The Clean Reader app

The Clean Reader app

Have you heard about the Clean Reader app? Its release has caused quite a stir in the reading and writing communities.

This free app, whose tagline is ‘Read books, not profanity’, allows you to blank out swear words in an ebook, so that they aren’t displayed on your ereader screen. You have a choice of three levels:

  • Clean, which only blocks major swear words from display.
  • Cleaner, which blocks everything that Clean blocks plus more.
  • Squeaky Clean, which is the most restrictive setting and will block the most profanity from a book including some hurtful racial terms.

The developers made the book with children in mind; they explain on the website:

One day our oldest child came home from school and she was a little sad.  We asked her what was wrong and she said she had been reading a book during library time and it had a few swear words in it.  She really liked the book but not the swear words.  We told her that there was probably an app for this type of thing that would replace profanity with less offensive words and perhaps we should get her a tablet that she could use to read books with.  To our surprise there wasn’t an app like this.  The more we thought about this idea the more we wanted it to be a reality. 

But in fact, the app has widespread applications for adult readers who prefer not to read profanity in a book.

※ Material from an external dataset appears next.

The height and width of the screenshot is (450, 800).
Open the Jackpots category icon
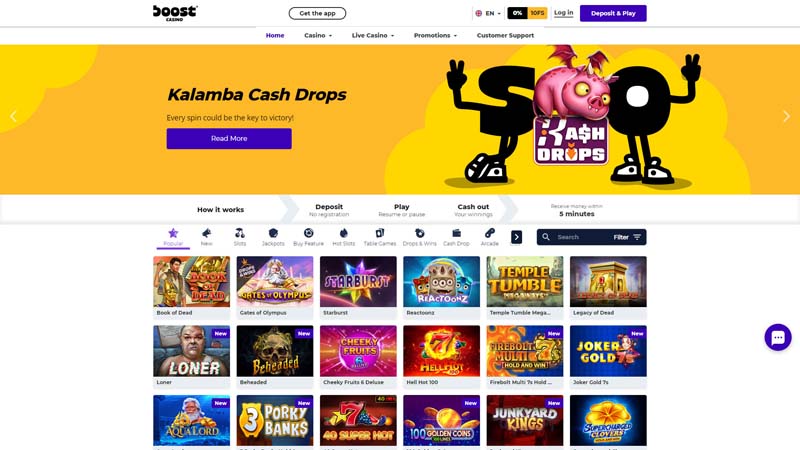click(x=273, y=233)
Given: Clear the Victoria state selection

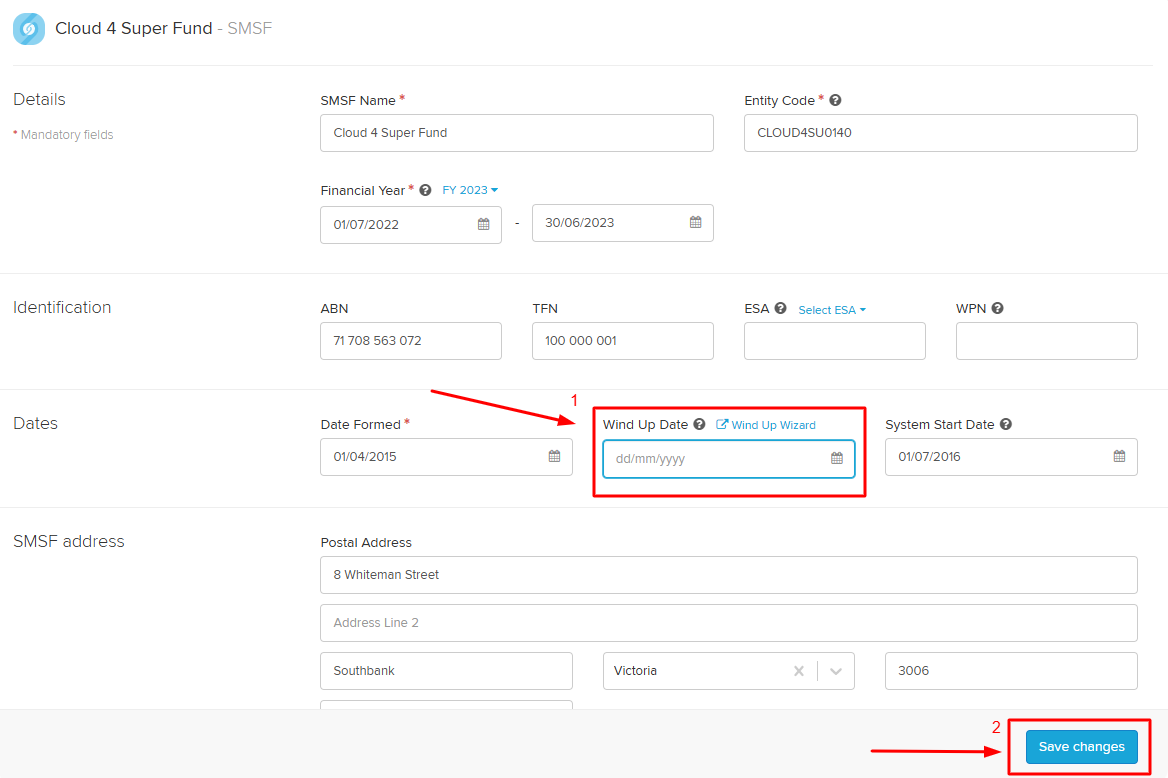Looking at the screenshot, I should pos(798,671).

So why the big stir over an app with such admirable and noble intentions, aimed at giving the reader a new power? It comes down to how writers feel about their books being changed.

Some writers have argued that the app infringes copyright. However, lawyers have advised that this isn’t so because the app doesn’t make changes to the file containing the book, only how it is displayed on the screen.

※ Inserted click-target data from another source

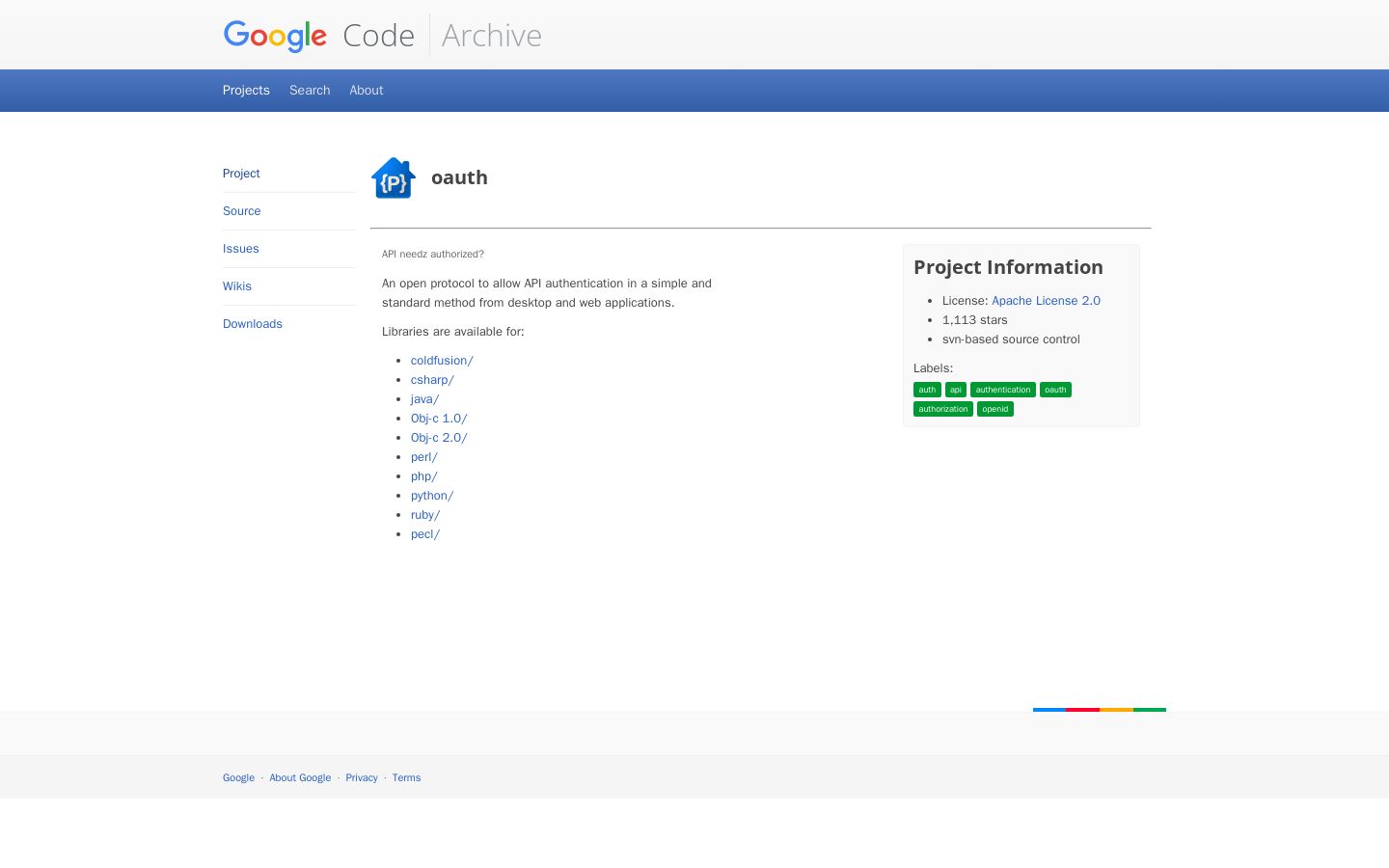Select the Source sidebar tab
The image size is (1389, 868).
tap(242, 211)

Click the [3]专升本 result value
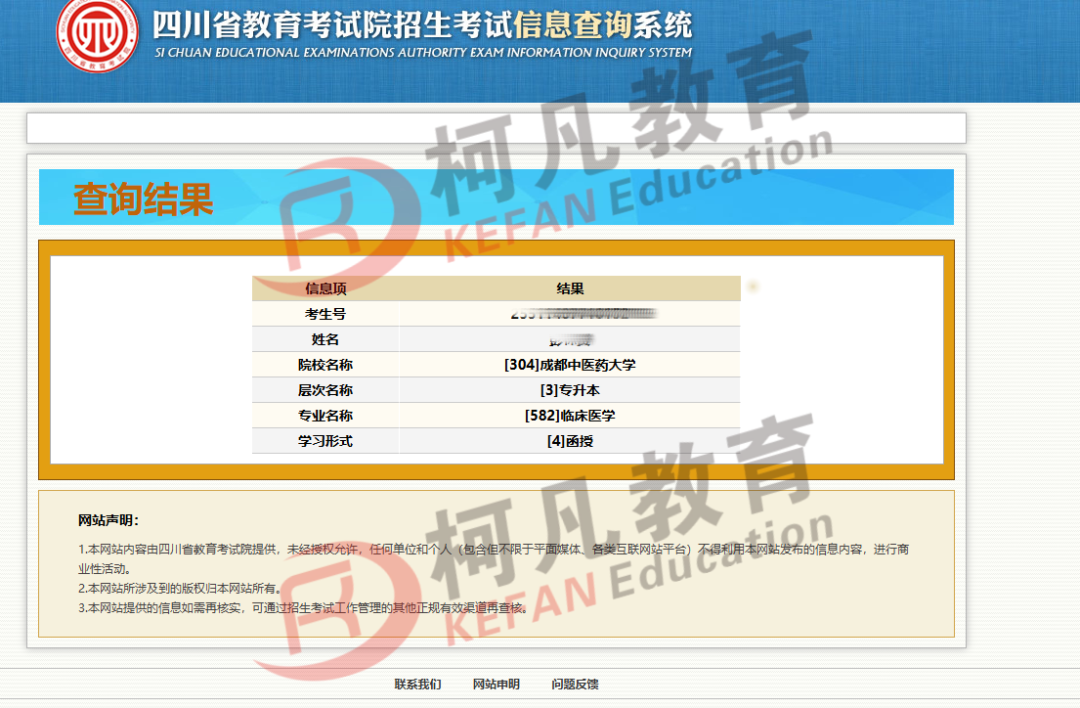point(570,390)
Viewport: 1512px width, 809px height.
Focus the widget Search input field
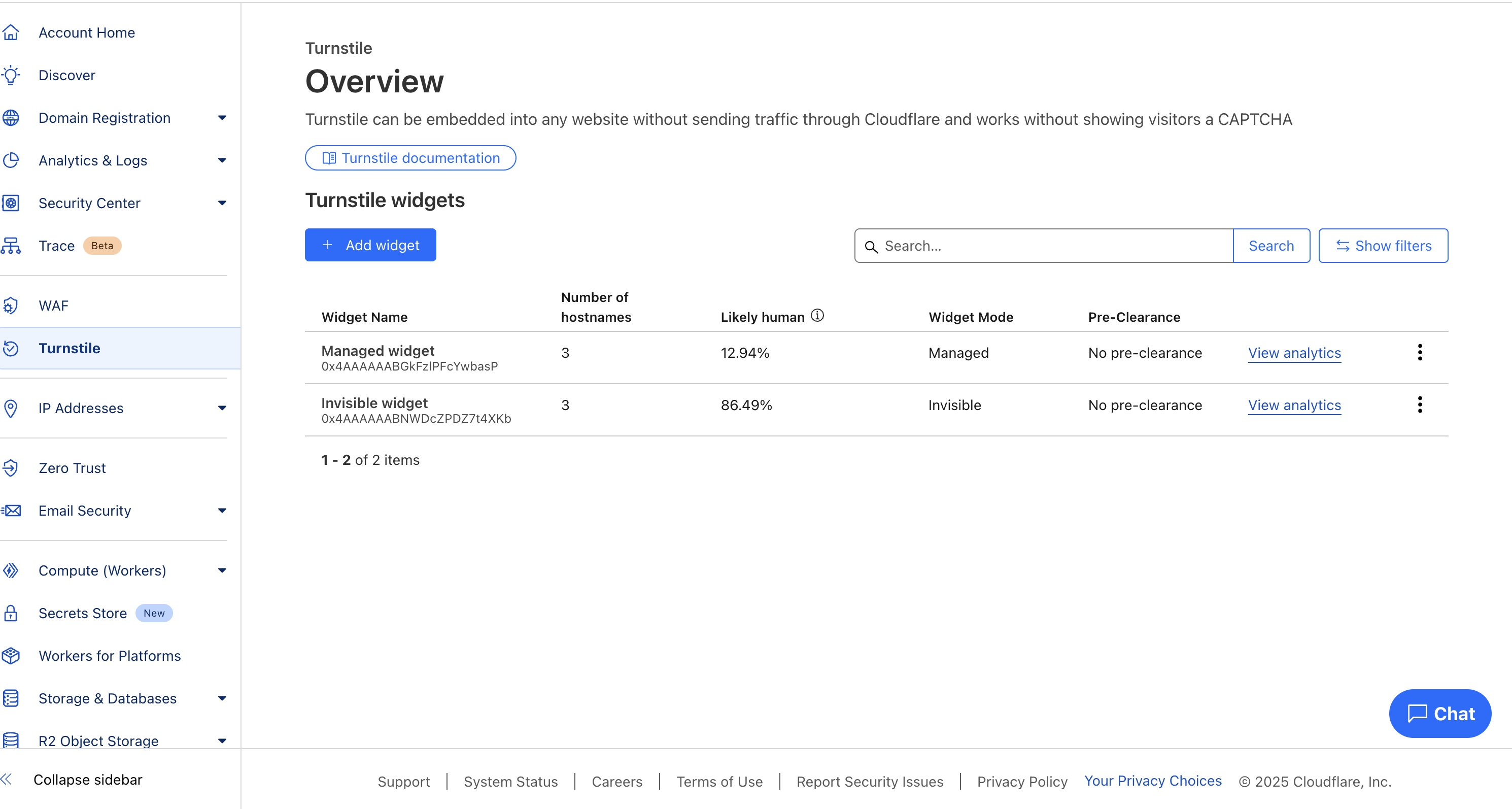[1044, 246]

Others argue that the app has dived into the world of censorship, and that it damages fiction. Writing for the Guardian, Cory Doctorow said,‘Their crude search/replace will undoubtedly do violence to fiction and the readers who use it are making bad decisions.’ But he goes on to say that ‘it’s their decision to make’: that ‘writers who are up in arms over the ebook app’s ‘profanity’ blacklist have no right to dictate how the reader should read their books’.

Certainly, a writer needs to care about the reader and his or her experience of the book. So it makes sense that if you choose to use profanity in your book, you also allow your reader to choose not to read those words. In a sense, if you accept the Clean Reader app then you broaden your market, because reader who would have given up on your book at the first profanity can now read on. But I wonder – will the reader keep reading?

If you’re offended by profanity, will you read past the blanks? Or will you be irritated that they exist? Even though you can’t read the actual swear words, you know that they exist, behind the blank. And if you’re someone who feels passionately enough to want to clean them out of your reading, perhaps you also feel passionately enough to want to avoid the works of authors who use profanity in the first place.

What do you think? Do you read books containing profanity? Do you give up on them? Would you use this app? I would love to hear your thoughts.